Титус Гроан
Шрифт:
Произнося все это, он делал знаки стоящим на берегу – бессильно пожимал плечами. Тем временем, быстрые слова его текли, гипнотизируя Двойняшек, застывших по бедра в пурпурной зыби.
– И ни слова о Пожаре – сидите дома, никуда не выходите и не с кем не встречайтесь, как сделали сегодня вопреки моему приказу. Вы ослушались меня. Сегодня вечером, в десять, я буду у вас. Я недоволен, поскольку вы нарушили данное мне слово. И все же, величие осенит вас, но только никогда, никому ни слова о Пожаре.
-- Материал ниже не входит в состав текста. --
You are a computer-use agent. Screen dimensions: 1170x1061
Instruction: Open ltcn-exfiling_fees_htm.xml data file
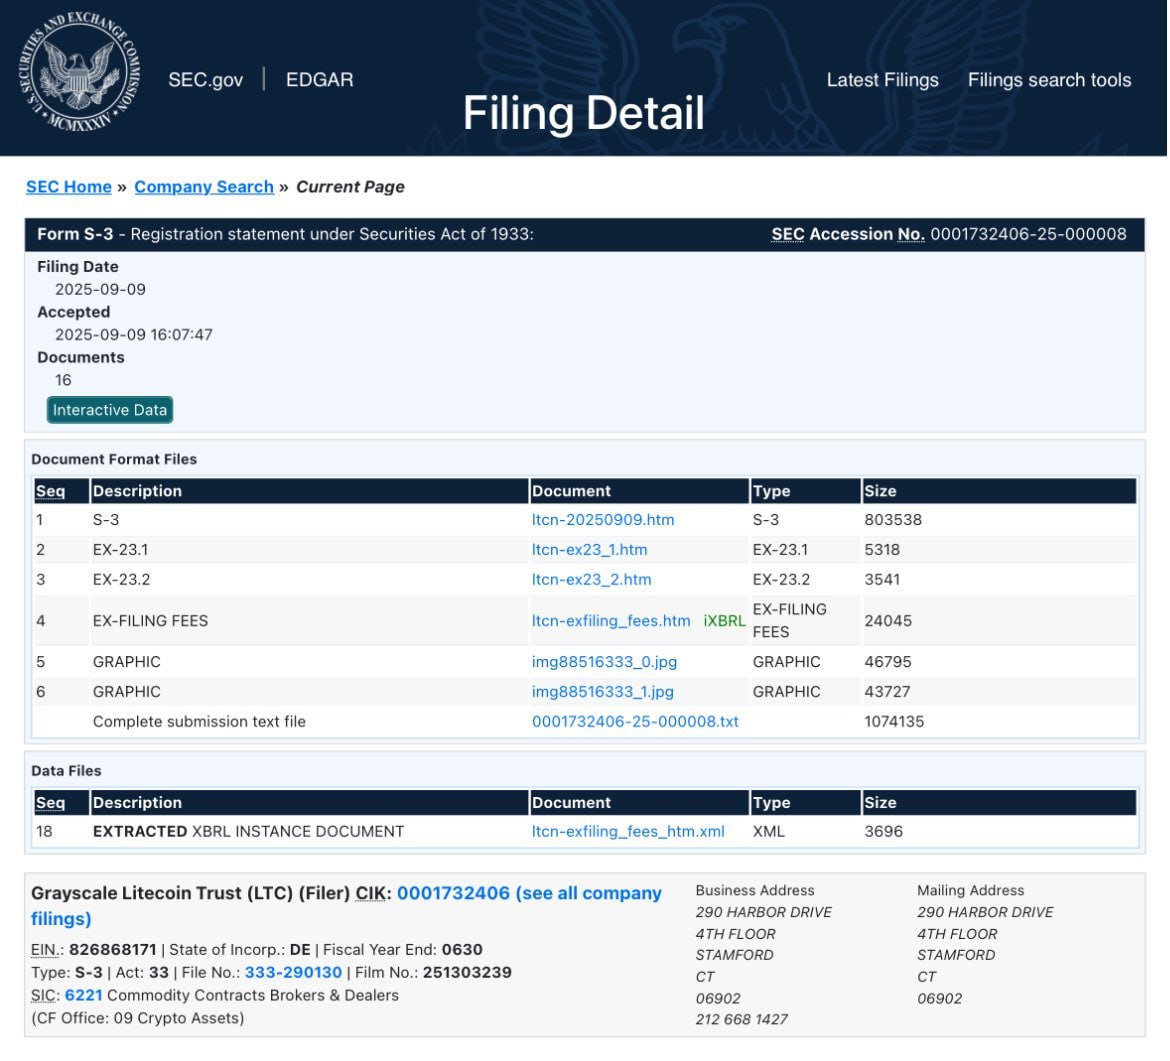pyautogui.click(x=628, y=831)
Сесть!
От этого властного приказа Стирпайк удержаться не смог. Пока он говорил, сестры не отрывали от него глаз, и он решил убедиться в том, что в мгновенья, подобные этим, ослушаться его они не способны – что они не способны думать ни о чем, кроме того, что он внедряет в их головы усвоенным им странно низким голосом, постоянным повторением нескольких простеньких фраз. Губы его, когда он увидел, как две пурпурные куклы погружают зады в тепловатую воду, чуть изогнулись в низменном, самоуверенном удовлетворении. Только длинные шеи сестер, да схожие с блюдцами лица и остались торчать над поверхностью озера. Каждую окружали волнуемые водой подрубы пурпурных юбок.
Прямо перед собой смотрел Стирпайк, впитывая и смакуя сладостную суть ситуации, а губы его выплевывали слова:
– Ступайте назад! Назад в ваши комнаты и ждите меня. Немедля назад – и никаких разговоров на берегу.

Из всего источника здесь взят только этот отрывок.